---------- Provided data
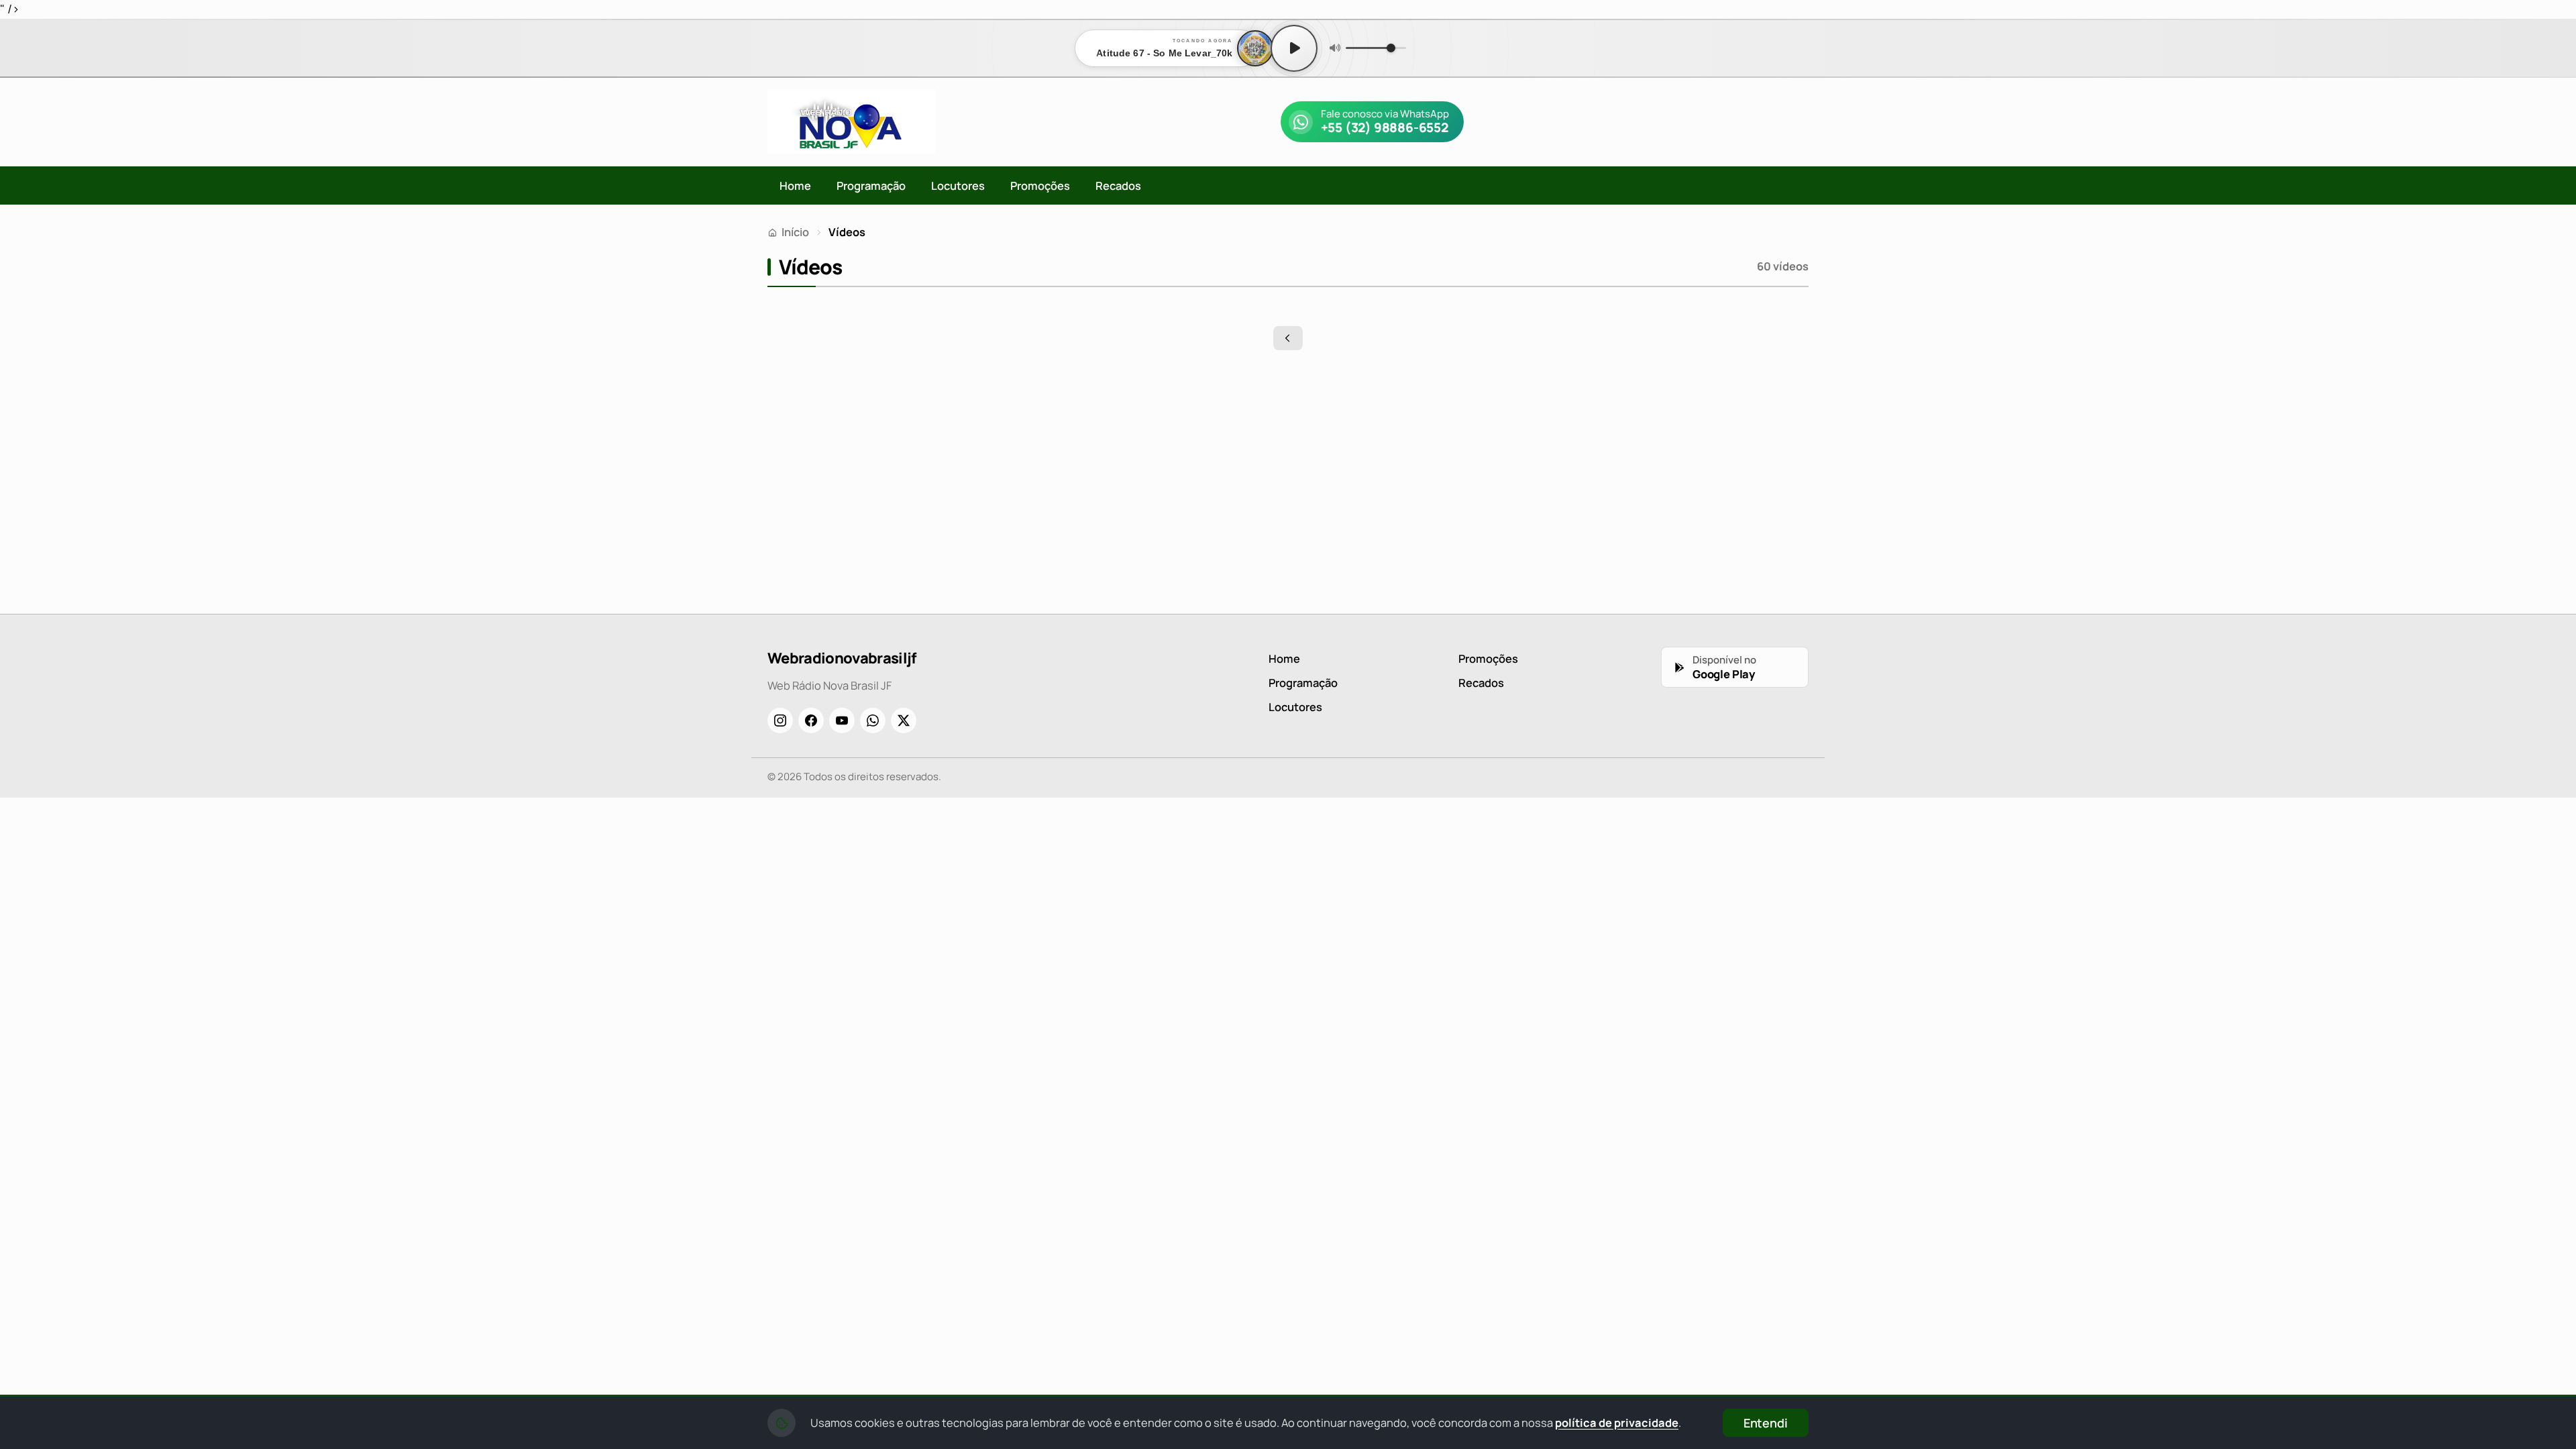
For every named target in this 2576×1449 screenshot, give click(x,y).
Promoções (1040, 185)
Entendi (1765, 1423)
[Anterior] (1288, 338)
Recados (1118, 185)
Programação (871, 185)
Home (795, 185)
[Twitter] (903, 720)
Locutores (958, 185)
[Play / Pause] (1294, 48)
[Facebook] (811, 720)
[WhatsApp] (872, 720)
--------------------
---------- Provided data
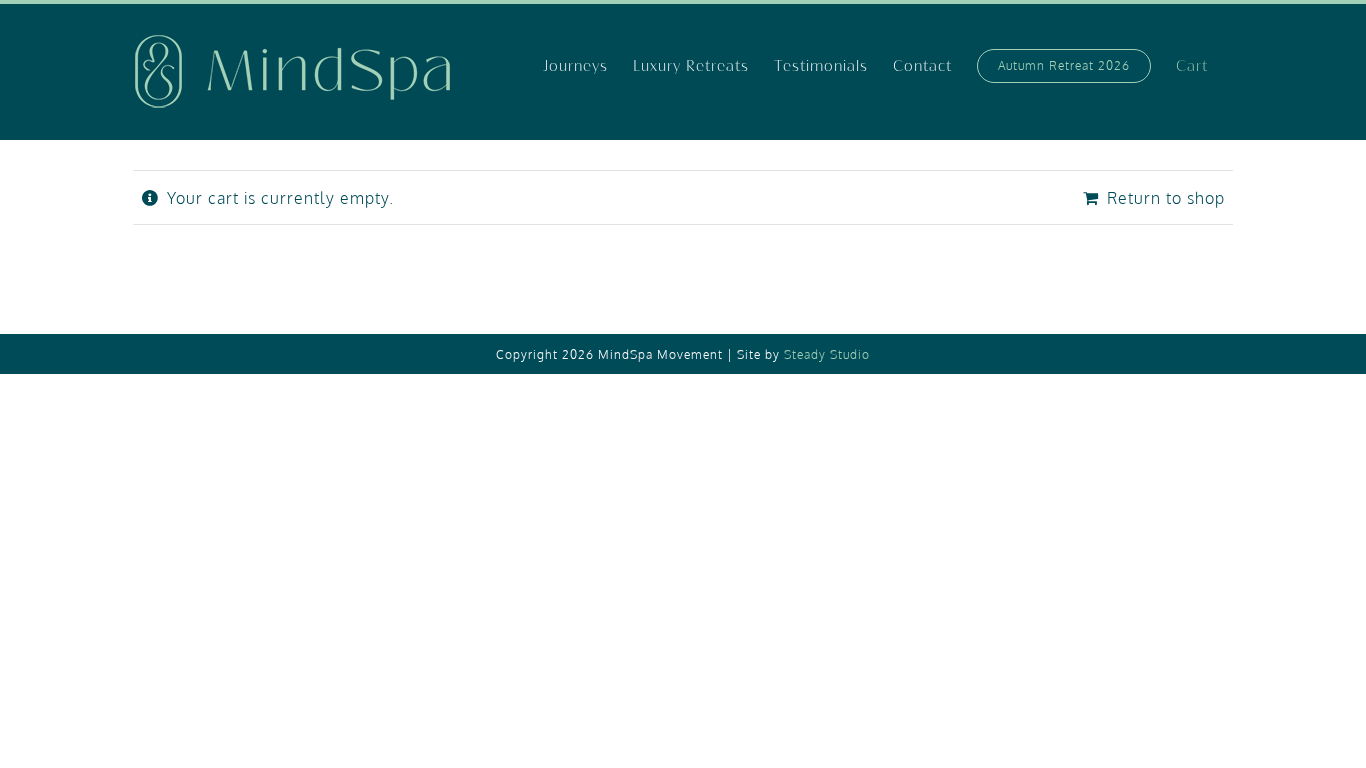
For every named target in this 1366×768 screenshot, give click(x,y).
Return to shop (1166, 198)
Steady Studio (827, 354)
--------------------
Prompt:
Looking at the records above, how many lines contain "target"? Only the number is needed.

Result of this exercise:
2